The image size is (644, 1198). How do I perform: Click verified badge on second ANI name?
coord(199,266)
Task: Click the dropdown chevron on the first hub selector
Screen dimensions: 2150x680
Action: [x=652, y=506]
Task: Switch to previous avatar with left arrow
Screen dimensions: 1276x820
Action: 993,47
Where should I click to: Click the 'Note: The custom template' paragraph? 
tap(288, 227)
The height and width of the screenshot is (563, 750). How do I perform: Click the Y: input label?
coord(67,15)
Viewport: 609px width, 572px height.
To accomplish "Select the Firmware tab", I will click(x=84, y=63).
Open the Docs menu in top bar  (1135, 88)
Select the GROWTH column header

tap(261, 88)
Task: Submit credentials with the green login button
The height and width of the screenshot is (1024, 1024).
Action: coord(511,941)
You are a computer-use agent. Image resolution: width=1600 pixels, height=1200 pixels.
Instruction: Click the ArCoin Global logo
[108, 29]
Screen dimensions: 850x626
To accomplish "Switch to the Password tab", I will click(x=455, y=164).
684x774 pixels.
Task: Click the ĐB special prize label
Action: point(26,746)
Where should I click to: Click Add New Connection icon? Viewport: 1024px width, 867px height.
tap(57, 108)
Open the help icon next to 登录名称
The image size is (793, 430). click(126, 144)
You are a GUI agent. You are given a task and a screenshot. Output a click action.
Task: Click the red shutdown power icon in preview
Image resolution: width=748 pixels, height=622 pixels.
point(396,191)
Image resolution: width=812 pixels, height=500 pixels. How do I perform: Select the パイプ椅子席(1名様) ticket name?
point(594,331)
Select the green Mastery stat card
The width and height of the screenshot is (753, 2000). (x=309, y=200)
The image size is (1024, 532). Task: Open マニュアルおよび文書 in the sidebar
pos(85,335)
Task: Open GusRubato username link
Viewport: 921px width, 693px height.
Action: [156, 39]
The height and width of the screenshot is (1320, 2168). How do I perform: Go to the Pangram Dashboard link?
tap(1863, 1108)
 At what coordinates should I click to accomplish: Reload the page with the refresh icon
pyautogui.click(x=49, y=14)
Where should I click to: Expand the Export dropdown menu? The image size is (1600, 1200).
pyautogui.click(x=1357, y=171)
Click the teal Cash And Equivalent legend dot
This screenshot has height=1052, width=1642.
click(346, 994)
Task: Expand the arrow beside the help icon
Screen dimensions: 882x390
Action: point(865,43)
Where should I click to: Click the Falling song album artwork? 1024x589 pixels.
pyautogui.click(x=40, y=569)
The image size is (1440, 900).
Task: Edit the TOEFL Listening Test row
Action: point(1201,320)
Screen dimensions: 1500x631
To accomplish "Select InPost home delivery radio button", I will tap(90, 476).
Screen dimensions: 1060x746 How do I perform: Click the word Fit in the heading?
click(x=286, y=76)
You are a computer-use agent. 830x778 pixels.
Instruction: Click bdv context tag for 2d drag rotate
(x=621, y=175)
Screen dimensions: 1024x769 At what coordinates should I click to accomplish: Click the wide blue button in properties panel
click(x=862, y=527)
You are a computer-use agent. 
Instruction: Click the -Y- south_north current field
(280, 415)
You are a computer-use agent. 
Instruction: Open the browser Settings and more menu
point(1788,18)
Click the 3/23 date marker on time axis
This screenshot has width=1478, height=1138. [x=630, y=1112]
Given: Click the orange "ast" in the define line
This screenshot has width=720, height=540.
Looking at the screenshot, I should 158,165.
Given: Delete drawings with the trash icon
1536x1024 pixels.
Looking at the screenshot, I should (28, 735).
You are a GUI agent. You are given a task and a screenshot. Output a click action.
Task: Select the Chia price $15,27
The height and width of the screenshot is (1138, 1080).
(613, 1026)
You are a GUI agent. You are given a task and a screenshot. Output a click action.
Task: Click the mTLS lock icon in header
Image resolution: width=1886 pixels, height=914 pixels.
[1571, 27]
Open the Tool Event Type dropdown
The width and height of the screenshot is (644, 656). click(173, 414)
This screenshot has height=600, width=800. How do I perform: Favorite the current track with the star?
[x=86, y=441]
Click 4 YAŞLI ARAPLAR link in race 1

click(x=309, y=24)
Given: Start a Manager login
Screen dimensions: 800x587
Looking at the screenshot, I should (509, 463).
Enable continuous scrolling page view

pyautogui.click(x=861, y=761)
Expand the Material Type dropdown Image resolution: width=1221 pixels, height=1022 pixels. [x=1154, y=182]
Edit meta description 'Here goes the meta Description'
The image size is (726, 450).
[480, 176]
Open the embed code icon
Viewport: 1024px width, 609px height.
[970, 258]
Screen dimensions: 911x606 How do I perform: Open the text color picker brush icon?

* * *

## WHAT THE TASK REQUIRES:
In full and exactly, transcribe the material above.

## WRITTEN ANSWER:
The image size is (644, 1198). How do I perform: Click verified badge on second ANI name?
coord(199,266)
Task: Click the dropdown chevron on the first hub selector
Screen dimensions: 2150x680
Action: [x=652, y=506]
Task: Switch to previous avatar with left arrow
Screen dimensions: 1276x820
Action: 993,47
Where should I click to: Click the 'Note: The custom template' paragraph? 
tap(288, 227)
The height and width of the screenshot is (563, 750). How do I perform: Click the Y: input label?
coord(67,15)
Viewport: 609px width, 572px height.
To accomplish "Select the Firmware tab", I will click(x=84, y=63).
Open the Docs menu in top bar  (1135, 88)
Select the GROWTH column header

tap(261, 88)
Task: Submit credentials with the green login button
The height and width of the screenshot is (1024, 1024).
Action: coord(511,941)
You are a computer-use agent. Image resolution: width=1600 pixels, height=1200 pixels.
Instruction: Click the ArCoin Global logo
[108, 29]
Screen dimensions: 850x626
To accomplish "Switch to the Password tab", I will click(x=455, y=164).
684x774 pixels.
Task: Click the ĐB special prize label
Action: point(26,746)
Where should I click to: Click Add New Connection icon? Viewport: 1024px width, 867px height.
tap(57, 108)
Open the help icon next to 登录名称
The image size is (793, 430). click(126, 144)
You are a GUI agent. You are given a task and a screenshot. Output a click action.
Task: Click the red shutdown power icon in preview
Image resolution: width=748 pixels, height=622 pixels.
point(396,191)
Image resolution: width=812 pixels, height=500 pixels. How do I perform: Select the パイプ椅子席(1名様) ticket name?
point(594,331)
Select the green Mastery stat card
The width and height of the screenshot is (753, 2000). (x=309, y=200)
The image size is (1024, 532). Task: Open マニュアルおよび文書 in the sidebar
pos(85,335)
Task: Open GusRubato username link
Viewport: 921px width, 693px height.
Action: [156, 39]
The height and width of the screenshot is (1320, 2168). How do I perform: Go to the Pangram Dashboard link?
tap(1863, 1108)
 At what coordinates should I click to accomplish: Reload the page with the refresh icon
pyautogui.click(x=49, y=14)
Where should I click to: Expand the Export dropdown menu? The image size is (1600, 1200).
pyautogui.click(x=1357, y=171)
Click the teal Cash And Equivalent legend dot
This screenshot has height=1052, width=1642.
click(346, 994)
Task: Expand the arrow beside the help icon
Screen dimensions: 882x390
Action: point(865,43)
Where should I click to: Click the Falling song album artwork? 1024x589 pixels.
pyautogui.click(x=40, y=569)
The image size is (1440, 900).
Task: Edit the TOEFL Listening Test row
Action: point(1201,320)
Screen dimensions: 1500x631
To accomplish "Select InPost home delivery radio button", I will tap(90, 476).
Screen dimensions: 1060x746 How do I perform: Click the word Fit in the heading?
click(x=286, y=76)
You are a computer-use agent. 830x778 pixels.
Instruction: Click bdv context tag for 2d drag rotate
(x=621, y=175)
Screen dimensions: 1024x769 At what coordinates should I click to accomplish: Click the wide blue button in properties panel
click(x=862, y=527)
You are a computer-use agent. 
Instruction: Click the -Y- south_north current field
(280, 415)
You are a computer-use agent. 
Instruction: Open the browser Settings and more menu
point(1788,18)
Click the 3/23 date marker on time axis
This screenshot has width=1478, height=1138. [x=630, y=1112]
Given: Click the orange "ast" in the define line
This screenshot has width=720, height=540.
Looking at the screenshot, I should 158,165.
Given: Delete drawings with the trash icon
1536x1024 pixels.
Looking at the screenshot, I should (28, 735).
You are a GUI agent. You are given a task and a screenshot. Output a click action.
Task: Select the Chia price $15,27
The height and width of the screenshot is (1138, 1080).
(613, 1026)
You are a GUI agent. You are given a task and a screenshot. Output a click action.
Task: Click the mTLS lock icon in header
Image resolution: width=1886 pixels, height=914 pixels.
[1571, 27]
Open the Tool Event Type dropdown
The width and height of the screenshot is (644, 656). click(173, 414)
This screenshot has height=600, width=800. How do I perform: Favorite the current track with the star?
[x=86, y=441]
Click 4 YAŞLI ARAPLAR link in race 1

click(x=309, y=24)
Given: Start a Manager login
Screen dimensions: 800x587
Looking at the screenshot, I should (509, 463).
Enable continuous scrolling page view

pyautogui.click(x=861, y=761)
Expand the Material Type dropdown Image resolution: width=1221 pixels, height=1022 pixels. [x=1154, y=182]
Edit meta description 'Here goes the meta Description'
The image size is (726, 450).
[480, 176]
Open the embed code icon
Viewport: 1024px width, 609px height.
[970, 258]
Screen dimensions: 911x606 How do I perform: Open the text color picker brush icon?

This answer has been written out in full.